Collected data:
--- START ---

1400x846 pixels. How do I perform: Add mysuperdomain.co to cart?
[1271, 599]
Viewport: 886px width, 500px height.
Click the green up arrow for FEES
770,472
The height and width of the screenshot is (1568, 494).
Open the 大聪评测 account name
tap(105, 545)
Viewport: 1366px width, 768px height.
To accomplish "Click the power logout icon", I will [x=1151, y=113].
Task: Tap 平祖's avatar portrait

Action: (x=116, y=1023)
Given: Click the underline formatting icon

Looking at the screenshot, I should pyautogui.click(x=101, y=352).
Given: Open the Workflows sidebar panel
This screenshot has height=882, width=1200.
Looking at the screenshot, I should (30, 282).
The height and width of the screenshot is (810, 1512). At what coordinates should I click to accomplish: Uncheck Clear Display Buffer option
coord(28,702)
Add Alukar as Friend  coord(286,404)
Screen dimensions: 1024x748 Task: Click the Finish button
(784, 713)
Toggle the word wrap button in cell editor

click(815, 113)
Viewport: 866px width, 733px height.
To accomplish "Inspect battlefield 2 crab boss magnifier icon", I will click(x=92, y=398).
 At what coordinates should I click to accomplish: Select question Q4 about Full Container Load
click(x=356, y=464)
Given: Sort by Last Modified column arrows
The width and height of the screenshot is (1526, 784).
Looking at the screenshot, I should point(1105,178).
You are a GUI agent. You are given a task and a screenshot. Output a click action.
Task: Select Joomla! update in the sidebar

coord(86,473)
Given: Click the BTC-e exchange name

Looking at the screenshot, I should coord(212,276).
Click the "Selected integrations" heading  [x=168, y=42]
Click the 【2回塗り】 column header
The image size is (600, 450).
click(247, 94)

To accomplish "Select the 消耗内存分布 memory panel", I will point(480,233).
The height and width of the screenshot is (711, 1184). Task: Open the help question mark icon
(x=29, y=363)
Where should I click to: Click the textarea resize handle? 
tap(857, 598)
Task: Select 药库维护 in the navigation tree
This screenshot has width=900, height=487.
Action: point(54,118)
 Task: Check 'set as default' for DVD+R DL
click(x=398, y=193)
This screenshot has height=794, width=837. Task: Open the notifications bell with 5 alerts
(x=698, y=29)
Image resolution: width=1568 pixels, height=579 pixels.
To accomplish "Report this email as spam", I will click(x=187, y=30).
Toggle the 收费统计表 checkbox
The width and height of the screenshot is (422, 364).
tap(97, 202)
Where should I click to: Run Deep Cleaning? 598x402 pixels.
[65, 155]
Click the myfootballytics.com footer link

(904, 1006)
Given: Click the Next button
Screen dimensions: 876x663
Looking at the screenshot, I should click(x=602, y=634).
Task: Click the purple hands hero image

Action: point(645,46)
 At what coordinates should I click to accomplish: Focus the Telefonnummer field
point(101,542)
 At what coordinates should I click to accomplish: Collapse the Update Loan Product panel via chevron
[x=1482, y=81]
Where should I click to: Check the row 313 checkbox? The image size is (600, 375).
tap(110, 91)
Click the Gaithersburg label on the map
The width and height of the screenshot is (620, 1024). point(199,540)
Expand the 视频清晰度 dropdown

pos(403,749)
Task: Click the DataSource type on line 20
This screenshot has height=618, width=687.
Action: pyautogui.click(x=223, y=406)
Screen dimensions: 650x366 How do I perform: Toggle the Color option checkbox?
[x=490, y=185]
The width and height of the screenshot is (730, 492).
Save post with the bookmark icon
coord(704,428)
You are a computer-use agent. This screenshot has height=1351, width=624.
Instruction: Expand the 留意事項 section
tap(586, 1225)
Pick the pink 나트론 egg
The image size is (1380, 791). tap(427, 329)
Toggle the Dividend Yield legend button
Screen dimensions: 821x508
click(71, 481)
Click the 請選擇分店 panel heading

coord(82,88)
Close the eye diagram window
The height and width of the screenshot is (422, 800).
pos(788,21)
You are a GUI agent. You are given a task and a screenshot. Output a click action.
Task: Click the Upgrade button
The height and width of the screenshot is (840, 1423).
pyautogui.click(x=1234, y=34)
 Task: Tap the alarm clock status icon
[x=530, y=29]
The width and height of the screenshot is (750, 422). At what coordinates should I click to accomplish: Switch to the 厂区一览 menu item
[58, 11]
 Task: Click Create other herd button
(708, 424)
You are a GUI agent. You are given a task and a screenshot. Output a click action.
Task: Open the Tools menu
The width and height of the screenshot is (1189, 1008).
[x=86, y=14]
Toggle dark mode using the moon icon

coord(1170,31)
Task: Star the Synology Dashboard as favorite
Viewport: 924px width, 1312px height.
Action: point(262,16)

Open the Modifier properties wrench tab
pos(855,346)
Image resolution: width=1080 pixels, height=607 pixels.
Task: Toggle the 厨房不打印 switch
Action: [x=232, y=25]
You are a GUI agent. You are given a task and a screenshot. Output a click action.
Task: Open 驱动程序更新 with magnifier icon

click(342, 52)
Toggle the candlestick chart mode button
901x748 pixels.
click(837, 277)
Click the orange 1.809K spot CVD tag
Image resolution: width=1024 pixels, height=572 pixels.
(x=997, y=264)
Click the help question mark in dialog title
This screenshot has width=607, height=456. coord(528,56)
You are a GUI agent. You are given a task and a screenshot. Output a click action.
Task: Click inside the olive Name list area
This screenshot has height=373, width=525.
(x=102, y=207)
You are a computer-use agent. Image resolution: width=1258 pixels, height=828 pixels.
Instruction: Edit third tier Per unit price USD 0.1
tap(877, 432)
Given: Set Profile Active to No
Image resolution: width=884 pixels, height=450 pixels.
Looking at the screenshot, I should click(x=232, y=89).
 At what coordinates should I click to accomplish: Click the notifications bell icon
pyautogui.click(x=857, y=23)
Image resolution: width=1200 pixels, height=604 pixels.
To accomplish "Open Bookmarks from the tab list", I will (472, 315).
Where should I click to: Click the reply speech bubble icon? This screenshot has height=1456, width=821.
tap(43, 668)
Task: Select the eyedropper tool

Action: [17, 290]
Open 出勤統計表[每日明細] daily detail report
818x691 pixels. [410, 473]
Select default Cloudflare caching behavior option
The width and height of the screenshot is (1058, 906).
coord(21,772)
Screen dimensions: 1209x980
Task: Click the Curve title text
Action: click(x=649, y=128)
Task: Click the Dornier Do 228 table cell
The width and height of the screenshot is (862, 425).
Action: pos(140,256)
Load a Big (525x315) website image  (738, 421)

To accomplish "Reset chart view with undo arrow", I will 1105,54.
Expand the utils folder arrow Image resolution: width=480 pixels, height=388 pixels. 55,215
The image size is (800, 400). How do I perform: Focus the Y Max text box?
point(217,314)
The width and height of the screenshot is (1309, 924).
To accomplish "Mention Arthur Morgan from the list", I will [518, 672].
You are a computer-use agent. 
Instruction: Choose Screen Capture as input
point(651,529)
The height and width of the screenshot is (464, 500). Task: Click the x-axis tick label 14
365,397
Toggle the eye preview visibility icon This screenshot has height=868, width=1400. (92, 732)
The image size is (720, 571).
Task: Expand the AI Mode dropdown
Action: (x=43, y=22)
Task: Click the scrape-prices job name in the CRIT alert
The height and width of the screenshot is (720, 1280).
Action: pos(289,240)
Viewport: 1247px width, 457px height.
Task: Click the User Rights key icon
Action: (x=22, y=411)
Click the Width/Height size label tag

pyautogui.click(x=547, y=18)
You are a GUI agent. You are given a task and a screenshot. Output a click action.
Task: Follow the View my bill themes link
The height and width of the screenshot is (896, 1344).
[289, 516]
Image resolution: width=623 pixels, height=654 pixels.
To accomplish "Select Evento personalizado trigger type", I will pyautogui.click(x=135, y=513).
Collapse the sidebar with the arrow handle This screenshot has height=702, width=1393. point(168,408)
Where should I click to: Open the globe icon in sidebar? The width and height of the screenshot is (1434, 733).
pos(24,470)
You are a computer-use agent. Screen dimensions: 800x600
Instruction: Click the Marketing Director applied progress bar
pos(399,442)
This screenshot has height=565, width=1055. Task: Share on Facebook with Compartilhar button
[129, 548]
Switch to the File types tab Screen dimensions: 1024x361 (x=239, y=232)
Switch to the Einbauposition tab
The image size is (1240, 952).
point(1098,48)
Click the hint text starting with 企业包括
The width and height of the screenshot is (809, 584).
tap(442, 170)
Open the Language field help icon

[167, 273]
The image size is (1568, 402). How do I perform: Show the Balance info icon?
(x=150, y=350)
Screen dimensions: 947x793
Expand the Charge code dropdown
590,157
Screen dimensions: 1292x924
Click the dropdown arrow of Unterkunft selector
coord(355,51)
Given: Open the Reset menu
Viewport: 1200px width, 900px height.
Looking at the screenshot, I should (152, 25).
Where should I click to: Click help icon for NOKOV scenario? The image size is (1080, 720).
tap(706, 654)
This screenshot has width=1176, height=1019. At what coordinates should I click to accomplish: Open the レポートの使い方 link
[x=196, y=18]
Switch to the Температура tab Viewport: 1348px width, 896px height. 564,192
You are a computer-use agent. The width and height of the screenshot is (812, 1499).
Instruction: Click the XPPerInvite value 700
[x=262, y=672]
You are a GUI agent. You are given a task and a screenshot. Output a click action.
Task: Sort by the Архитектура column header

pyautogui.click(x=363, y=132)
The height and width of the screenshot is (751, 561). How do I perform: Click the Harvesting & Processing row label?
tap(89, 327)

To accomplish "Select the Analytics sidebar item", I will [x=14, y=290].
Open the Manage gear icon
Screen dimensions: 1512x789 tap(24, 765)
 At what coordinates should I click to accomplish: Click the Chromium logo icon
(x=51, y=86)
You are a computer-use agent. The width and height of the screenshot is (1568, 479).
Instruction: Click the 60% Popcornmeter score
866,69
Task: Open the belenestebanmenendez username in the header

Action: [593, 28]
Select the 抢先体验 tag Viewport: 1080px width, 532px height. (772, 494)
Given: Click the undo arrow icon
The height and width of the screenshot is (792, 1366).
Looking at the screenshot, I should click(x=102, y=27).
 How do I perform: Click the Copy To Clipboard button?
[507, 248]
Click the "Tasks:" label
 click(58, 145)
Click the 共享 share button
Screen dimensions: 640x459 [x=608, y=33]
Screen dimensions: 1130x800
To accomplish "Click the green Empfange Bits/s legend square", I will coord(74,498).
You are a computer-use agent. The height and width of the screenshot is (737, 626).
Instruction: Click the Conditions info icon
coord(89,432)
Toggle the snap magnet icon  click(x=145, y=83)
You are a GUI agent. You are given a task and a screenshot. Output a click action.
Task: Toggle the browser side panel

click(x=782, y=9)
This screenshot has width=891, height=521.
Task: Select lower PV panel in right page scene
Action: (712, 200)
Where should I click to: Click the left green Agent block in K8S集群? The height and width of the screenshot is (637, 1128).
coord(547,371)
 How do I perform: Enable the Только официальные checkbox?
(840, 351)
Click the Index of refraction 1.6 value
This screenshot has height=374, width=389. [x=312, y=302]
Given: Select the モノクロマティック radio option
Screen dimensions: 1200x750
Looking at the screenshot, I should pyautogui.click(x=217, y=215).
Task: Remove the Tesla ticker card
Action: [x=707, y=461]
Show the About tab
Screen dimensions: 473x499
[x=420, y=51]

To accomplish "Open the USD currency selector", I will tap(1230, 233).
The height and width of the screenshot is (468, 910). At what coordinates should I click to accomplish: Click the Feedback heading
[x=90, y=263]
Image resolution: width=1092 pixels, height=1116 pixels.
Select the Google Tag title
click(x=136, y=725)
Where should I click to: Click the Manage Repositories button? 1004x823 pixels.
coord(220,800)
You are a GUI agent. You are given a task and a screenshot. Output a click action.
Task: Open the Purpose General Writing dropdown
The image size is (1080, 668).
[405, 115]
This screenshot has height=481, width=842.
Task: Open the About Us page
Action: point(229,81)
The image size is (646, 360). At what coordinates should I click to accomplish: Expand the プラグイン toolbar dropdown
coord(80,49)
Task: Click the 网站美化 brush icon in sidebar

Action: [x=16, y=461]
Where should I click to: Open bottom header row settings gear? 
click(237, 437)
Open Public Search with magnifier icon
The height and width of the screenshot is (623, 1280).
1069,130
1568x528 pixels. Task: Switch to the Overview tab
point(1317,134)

--- END ---

Only a number is wanted here: the count of lines above that hold the word "Reset".

2